Normally, the word “of” is translated as “de” in Spanish. Use of the Spanish article (“a”) in the title also makes a difference. And of course, a chef with “sabor” has a passionate touch for tastiness. Those who dance with “sabor” have flair and feeling. It connotes flavor, style, zest, gusto, and an intangible essence of something or someone. Literally, the title means “a taste of me.” Yet, the word “sabor” suggests much more than “taste,” as one of the five senses. In the case of English, however, the lyrics lose their lyricism in a straight translation. “Sabor a Mí” has been recorded in French, Japanese, German, Mandarin, Portuguese, Russian, Italian, and the Zapotec language of Oaxaca, the composer’s home state.
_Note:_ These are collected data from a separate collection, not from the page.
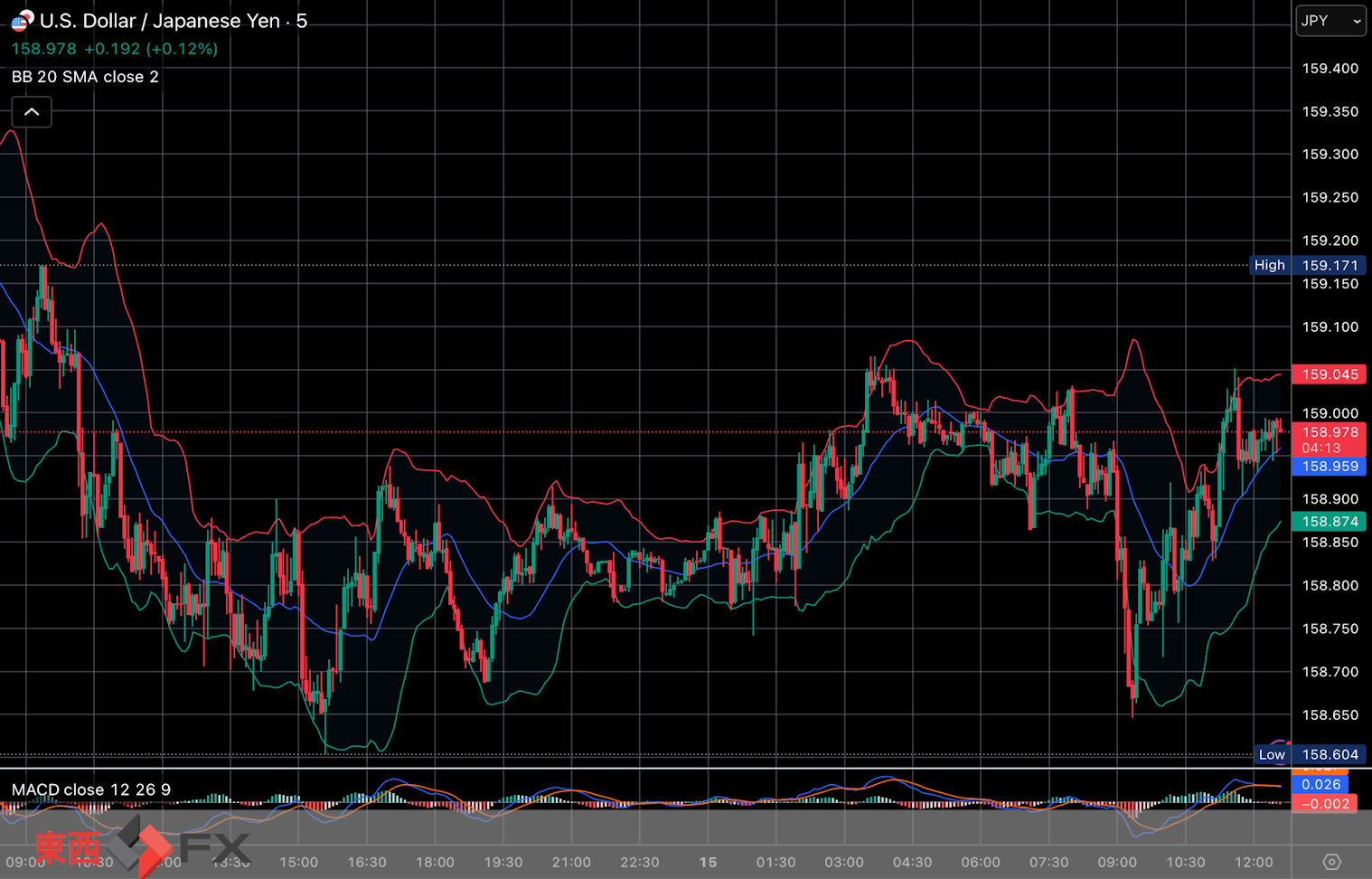Image resolution: width=1372 pixels, height=879 pixels.
Task: Click the blue 158.959 basis price tag
Action: pos(1330,467)
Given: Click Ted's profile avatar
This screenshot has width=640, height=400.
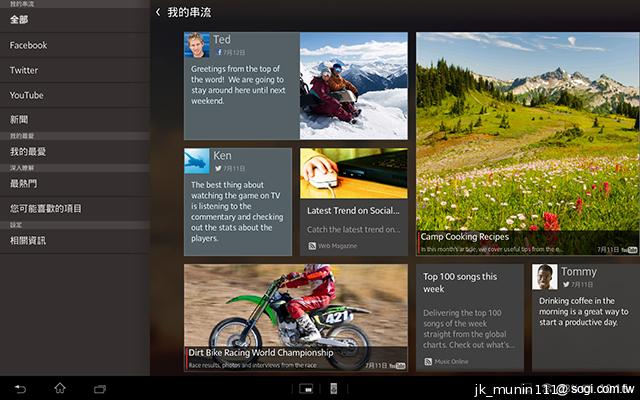Looking at the screenshot, I should (197, 45).
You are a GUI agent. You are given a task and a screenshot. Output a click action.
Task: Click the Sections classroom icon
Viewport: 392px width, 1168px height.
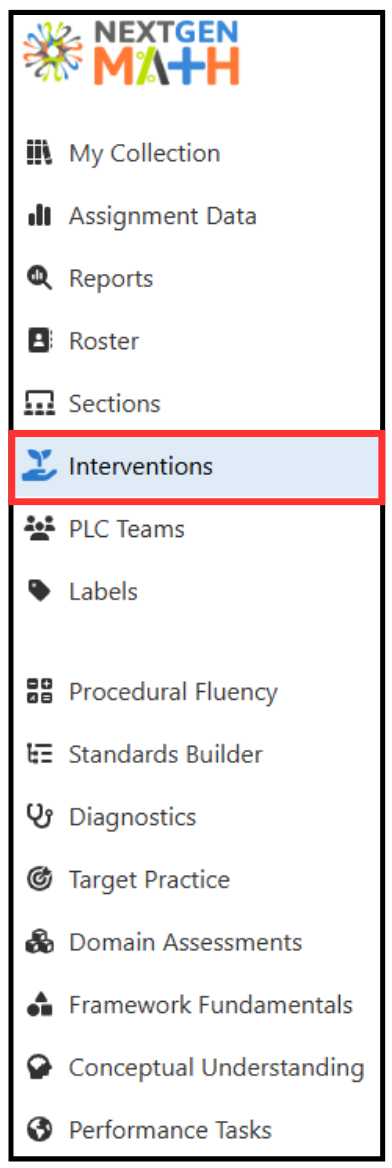pyautogui.click(x=39, y=404)
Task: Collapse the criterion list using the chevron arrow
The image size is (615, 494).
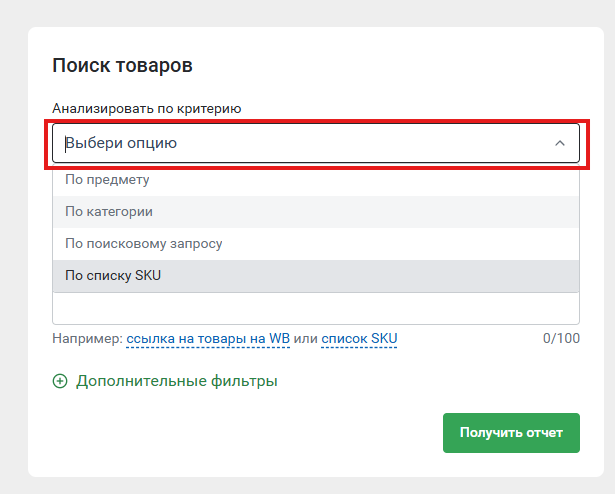Action: [560, 143]
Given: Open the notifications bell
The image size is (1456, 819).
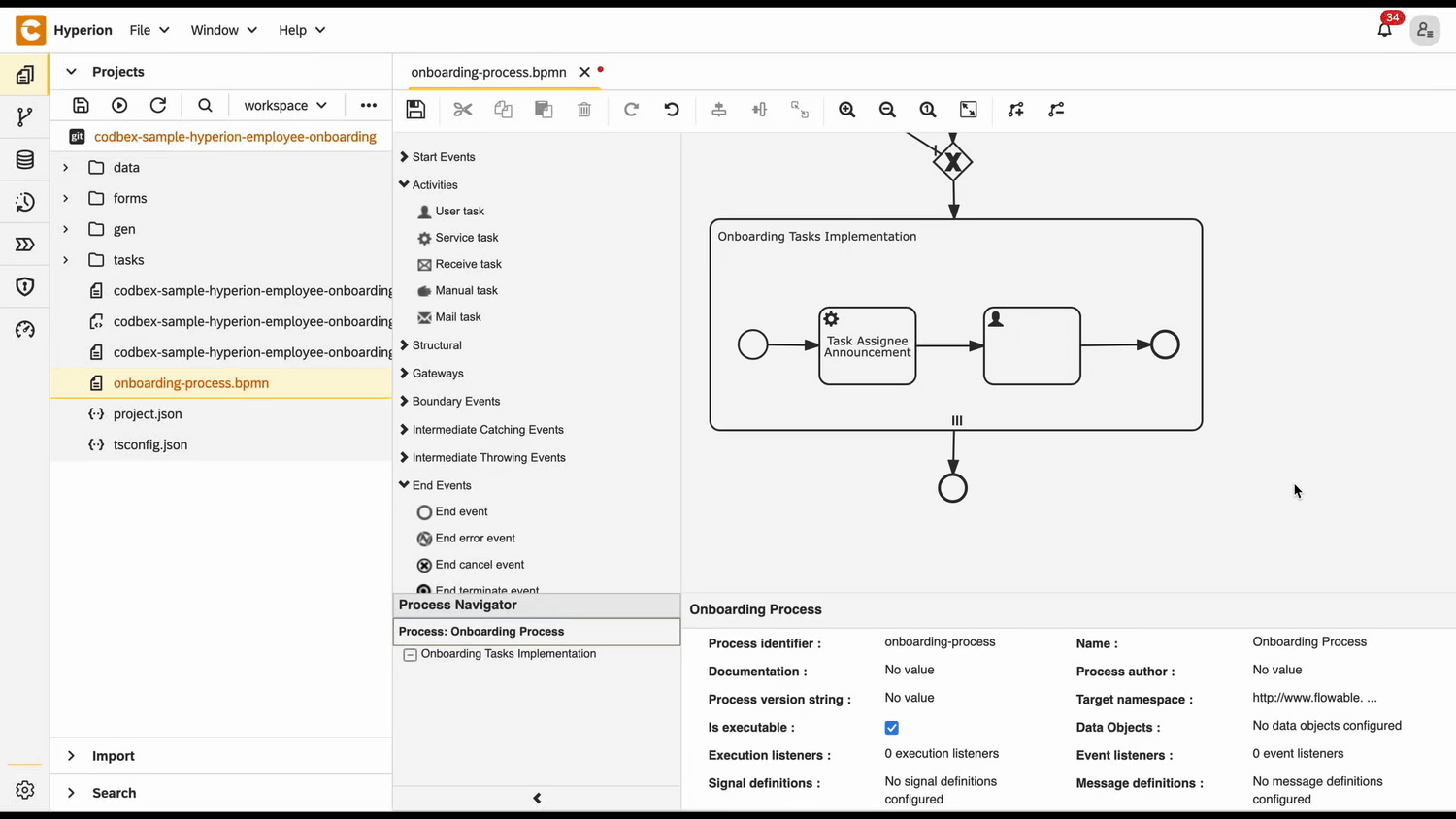Looking at the screenshot, I should point(1385,30).
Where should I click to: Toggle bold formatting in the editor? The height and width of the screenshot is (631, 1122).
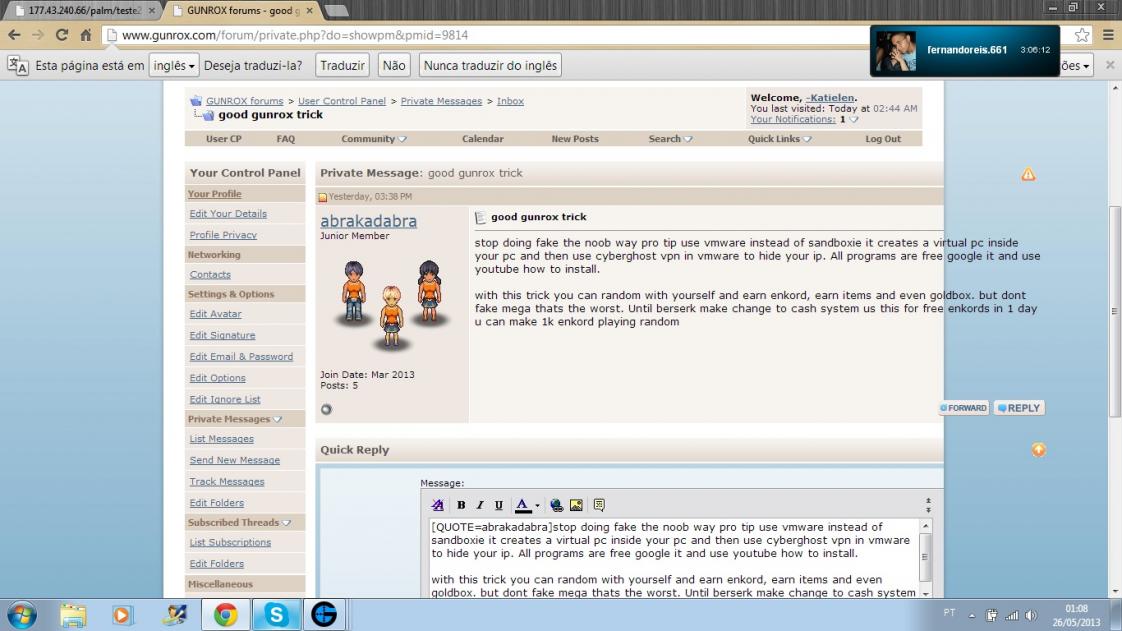pyautogui.click(x=461, y=505)
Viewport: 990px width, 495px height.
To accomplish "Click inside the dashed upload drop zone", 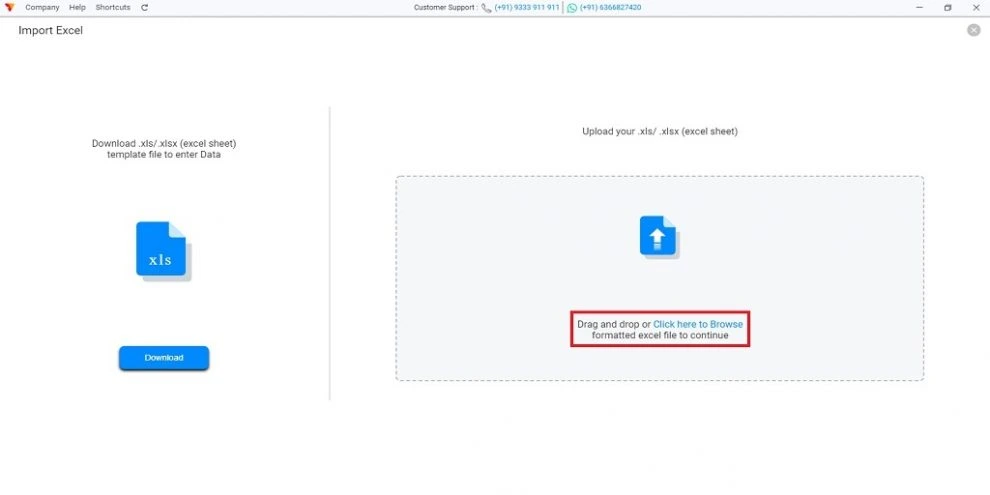I will click(660, 278).
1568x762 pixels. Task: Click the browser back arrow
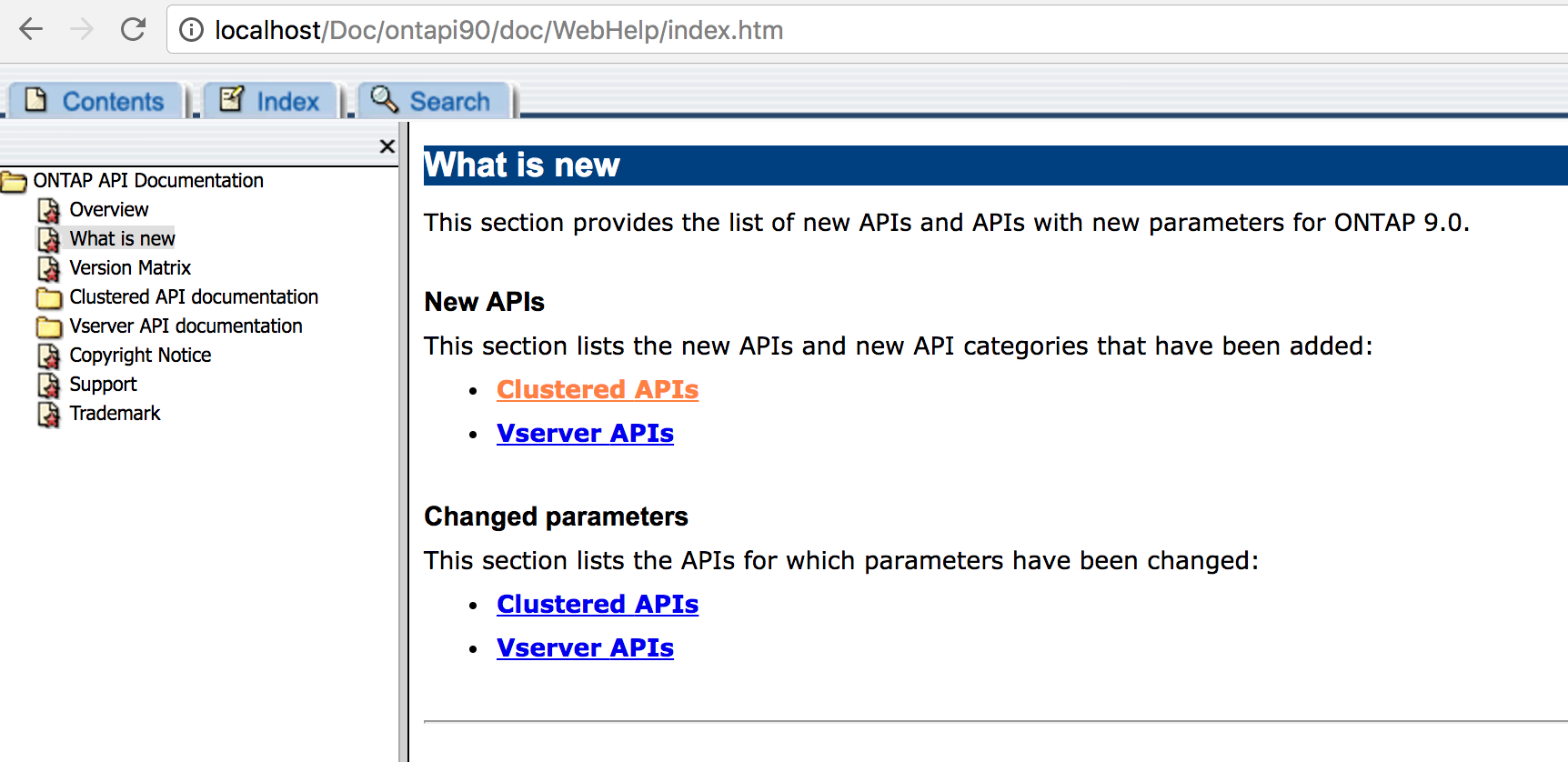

The Frontera Collection contains 25 recordings of the song, including a particularly noteworthy rendition by Mexico’s Javier Solis on Columbia (discussed further below).

compositor de luis miguel

Since then, it has been recorded scores of times by an array of stars in multiple languages and a variety of styles.Ī YouTube search yields amazingly diverse interpretations: an instrumental by Cuba’s father/son piano duo Bebo and Chucho Valdés a version with alternating vocals, in excellent Spanish, by the South Korean boy band Exo-K a top-selling pop version by Mexican superstar Luis Miguel a spare and wispy version by the young, Virginia-born Colombian-American singer Kali Uchis a jazzy/folksy adaptation by the Bogotá-based band Monsieur Periné an easy-listening rendition by soft-jazz saxophonist Kenny G an accordion-accented, Tex-Mex version by American roots band The Mavericks a low-key, bilingual version by 1950s singer and screen star Doris Day a classic version by Chilean crooner Lucho Gatica with a Latin big-band sound and a schmaltzy instrumental version by the Baja Marimba Band, from the 1960s Tijuana-Brass era.īelieve it or not, there’s even a surprisingly tender take on the tune in English (“Close To Me”) by mass murderer Charles Manson, in a vocal style smacking of Willie Nelson.

compositor de luis miguel

The tune was written in 1959 by Alvaro Carrillo, one of Mexico’s top composers during the golden era of the romantic bolero. It’s a beautiful yet sorrowful torch song about the lingering traces of a lost love: “Sabor a Mí.” Surprisingly, it’s not a rousing number that stirs some sense of ethnic pride. There is only one song, however, that is so embedded in the bicultural community that it’s been dubbed the Chicano National Anthem. Another is “El Rey,” the mariachi classic by Jose Alfredo Jimenez, about a spurned, penniless vagabond who clings to his overblown pride and capricious ways, a monarch in his own mind.

compositor de luis miguel

One of them, of course, is “La Bamba,” the traditional jarocho tune turned into a 1950s rock hit by Ritchie Valens, and later reprised by Los Lobos for the 1987 biopic of the teenaged Chicano singer from Pacoima, California. A few become iconic songs, with lyrics and melodies memorized by the children and grandchildren of immigrants. Among acculturated Mexican Americans, only a handful of Mexican songs have managed to gain wide popularity and a special cultural significance on this side of the border.